PARK2 mutation causes metabolic disturbances and impaired survival of human iPSC-derived neurons

The protein parkin, encoded by the PARK2 gene, is vital for mitochondrial homeostasis, and although it has been implicated in Parkinson’s disease (PD), the disease mechanisms remain unclear. We have applied mass spectrometry-based proteomics to investigate the effects of parkin dysfunction on the mitochondrial proteome in human isogenic induced pluripotent stem cell (iPSC)-derived neurons with and without PARK2 knockout (KO). The proteomic analysis quantified nearly 60% of all mitochondrial proteins, 119 of which were dysregulated in neurons with PARK2 KO. The protein changes indicated disturbances in oxidative stress defense, mitochondrial respiration and morphology, cell cycle control and cell viability.
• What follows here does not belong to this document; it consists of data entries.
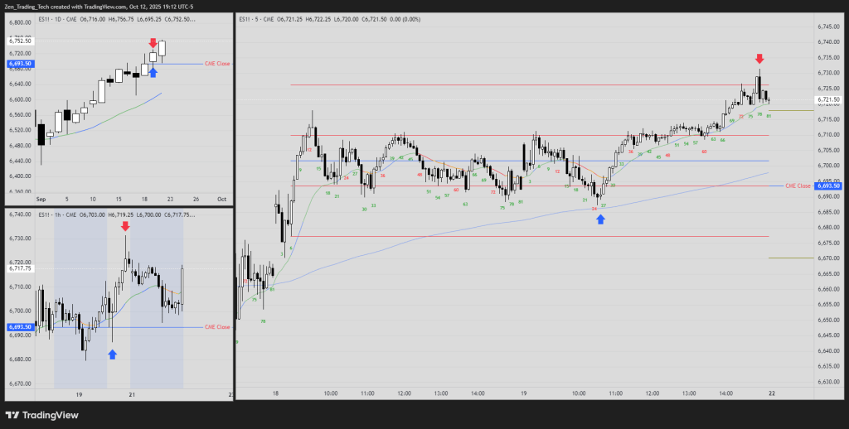Click the 6,752.50 current price label on daily chart
This screenshot has height=429, width=849.
[20, 41]
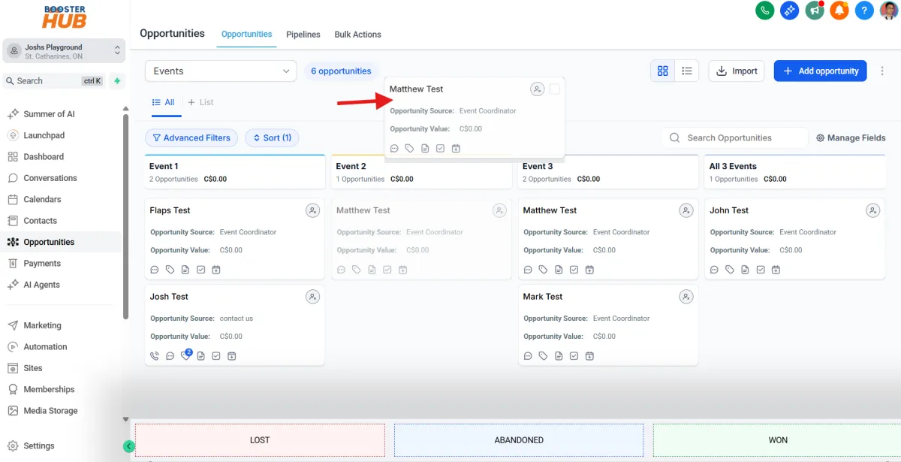The height and width of the screenshot is (462, 901).
Task: Check the checkbox on the Matthew Test popup card
Action: (x=554, y=88)
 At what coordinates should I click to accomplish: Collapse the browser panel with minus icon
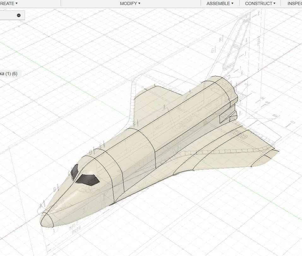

Structural and functional analyses revealed an increase in mitochondrial area and the presence of elongated mitochondria as well as impaired glycolysis and lactate-supported respiration in PARK2 KO neurons. Furthermore, PARK2 KO caused decreased proliferation and impaired cell survival. This demonstrates the efficiency of mitochondrial proteomics for identifying and elucidating disease-relevant phenotypes in human iPSC-derived neurons.